Bettina Schulz Paulsson, a prehistoric archaeologist from the University of Gothenburg in Sweden, spent ten years of her professional life analysing languages and data testing. Her work provided both the origin and evidence for a coastal, maritime distribution of the megalithic building technology for the first time. It confirmed the theory suggesting that people of that period had boats and the skill to travel along the coasts and quickly spread the megalithic method. Dr Schulz Paulsson found that the oldest megalithic grave(s) dated from about 4800 to 4000 BC in northwestern France and other areas like the Channel Islands, Corsica and Sardinia.
But northwest France is the only one of these areas that showed evidence of earthen grave monuments that preceded the first megaliths, dating back to around 5000 BC. In the geological area known as the Paris basin, these graves indicate the beginnings of monument building lacking in the other locations. Her findings also match the most recent genetic evidence, and it has been established that ancient DNA results show people in Ireland and England came from the Iberian Peninsula. These findings further connect the theory that megalithic designs were developed and widespread to different regions and countries by the very people who built the monuments. And most likely much earlier than we have thought until now.

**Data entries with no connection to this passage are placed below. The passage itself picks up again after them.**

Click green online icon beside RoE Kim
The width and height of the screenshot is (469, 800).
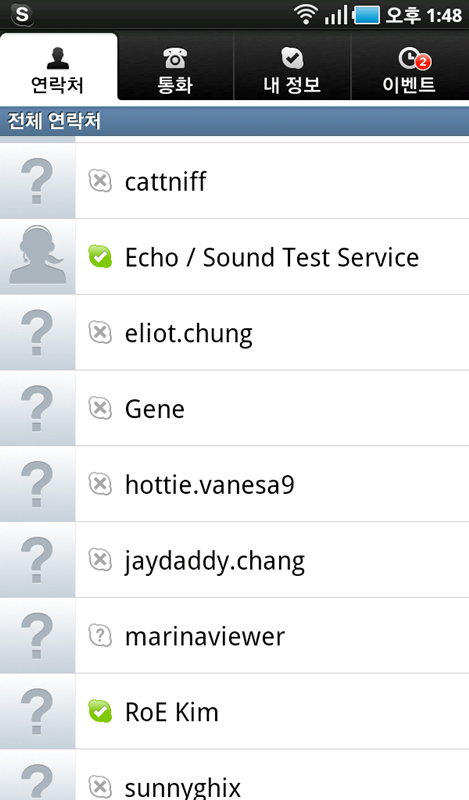click(x=100, y=711)
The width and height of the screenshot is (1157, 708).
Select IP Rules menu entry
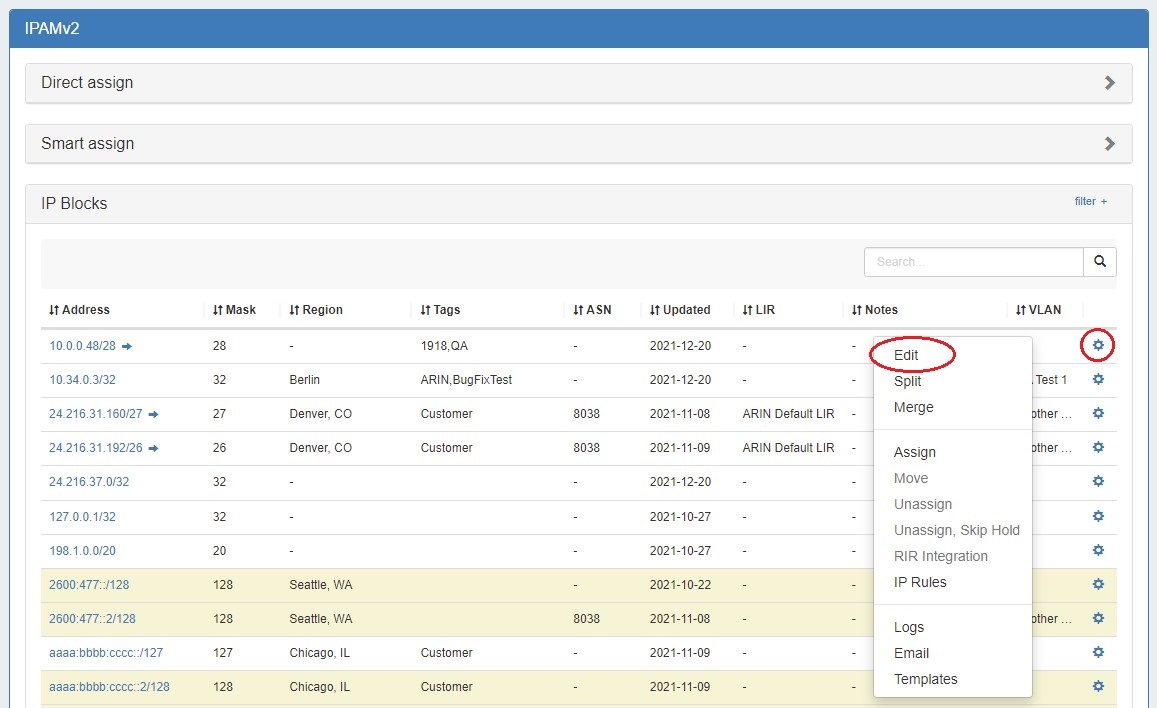[x=920, y=582]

Travel in the footsteps of Neolithic Standing Stones Europe
The Stonehenge circle of standing stones is perhaps the world’s most famous prehistoric monument and neolithic Britain‘s most significant national icon. This incredible monument of a long-forgotten past, the nearby burial grounds, and archaeological site located on Salisbury Plain, Stonehenge has come to symbolise mystery, strength and endurance. Stonehenge and Avebury, in Wiltshire, are among the most famous groups of megaliths in the world and these holy places and the nearby Neolithic sites are an incomparable testimony to prehistoric times. So, it doesn’t come as a surprise that Stonehenge, Avebury and their associated sites belong to the UNESCO World Heritage Sites (WHS). In fact, many other megalithic monuments worldwide have been recognised as UNESCO world heritage site(s) and are worth the visit.
Whether you wander to Penrith in Cumbria (historically in Cumberland), Northwest England, to marvel at the Long Meg and her daughters, a Bronze Age stone circle consisting of 59 stones.

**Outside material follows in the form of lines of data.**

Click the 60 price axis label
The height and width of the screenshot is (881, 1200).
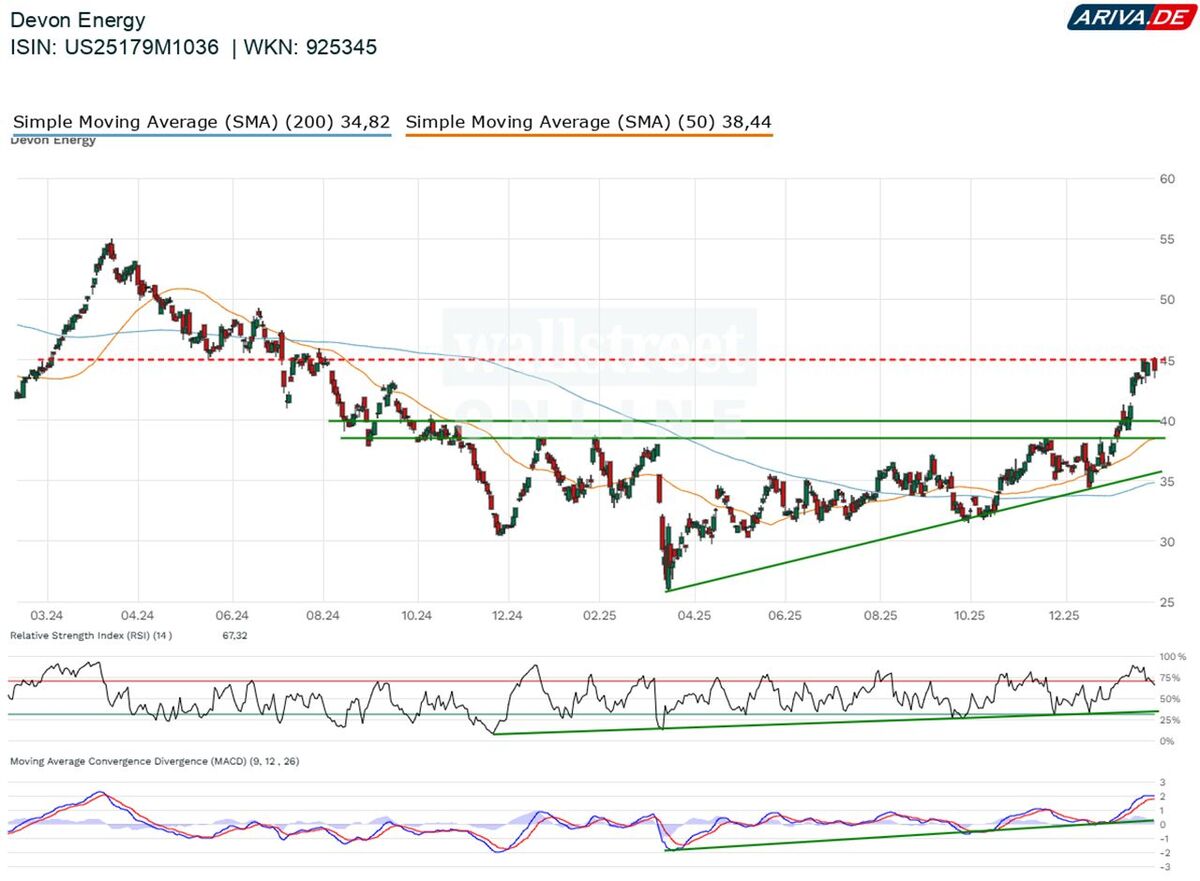[1166, 179]
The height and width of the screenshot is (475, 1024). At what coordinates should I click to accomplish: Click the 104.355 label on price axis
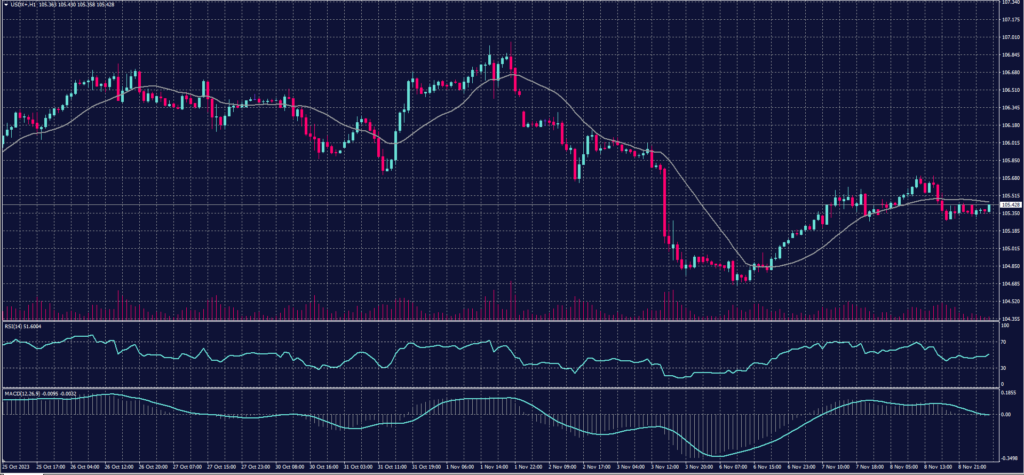(1010, 318)
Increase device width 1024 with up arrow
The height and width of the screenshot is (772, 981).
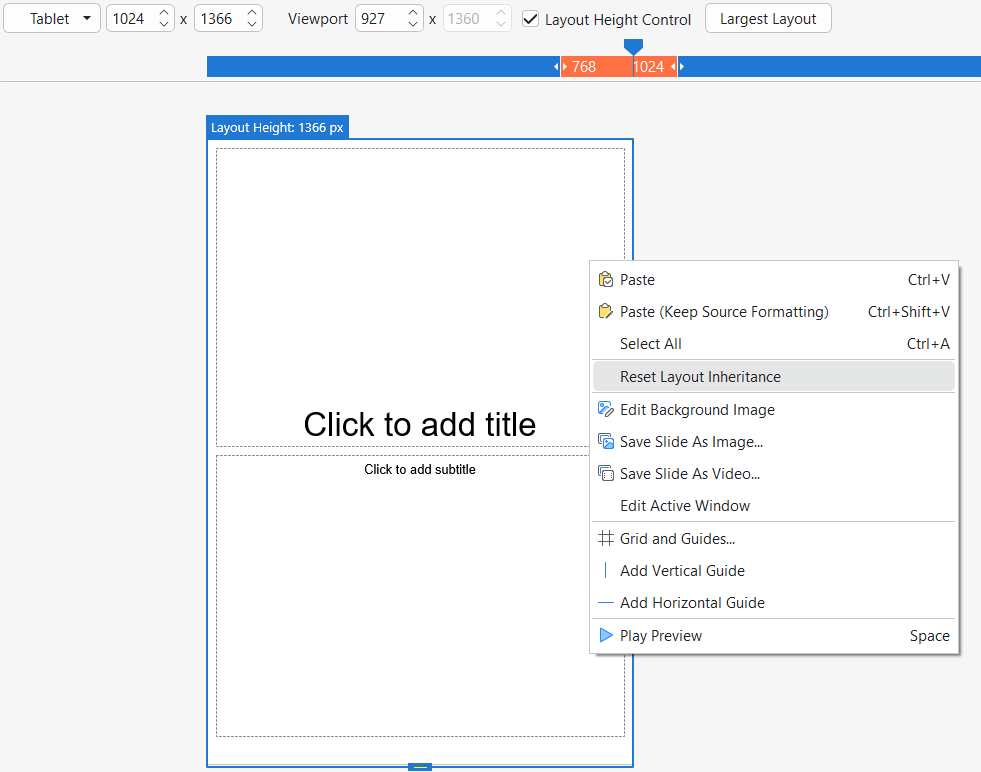tap(164, 13)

Or stop by the West Kennet long barrow. The barrow is one of Britain’s largest, most impressive, and most accessible Neolithic chambered tombs and is part of the Avebury World Heritage Site.
The next destination could be heading towards southern Brittany across the channel to see the Carnac standing stones, the famous great menhir, and the Le Ménec alignment. The standing stones Carnac are considered the greatest centre of megaliths globally. There are many other fantastic megalithic sites to visit in France, such as Argenteuil, Bagneux, Barnenez or Dol. In Great Britain, we have Anglesey, Arran, Bodmin Moor or the Devil’s Arrows. Add the British Islands and Orkney to the list before travelling to Malta because the impressive neolithic temples of Malta are a must-visit for anyone interested in the secrets of megalithic cultures and those of the mysterious stones.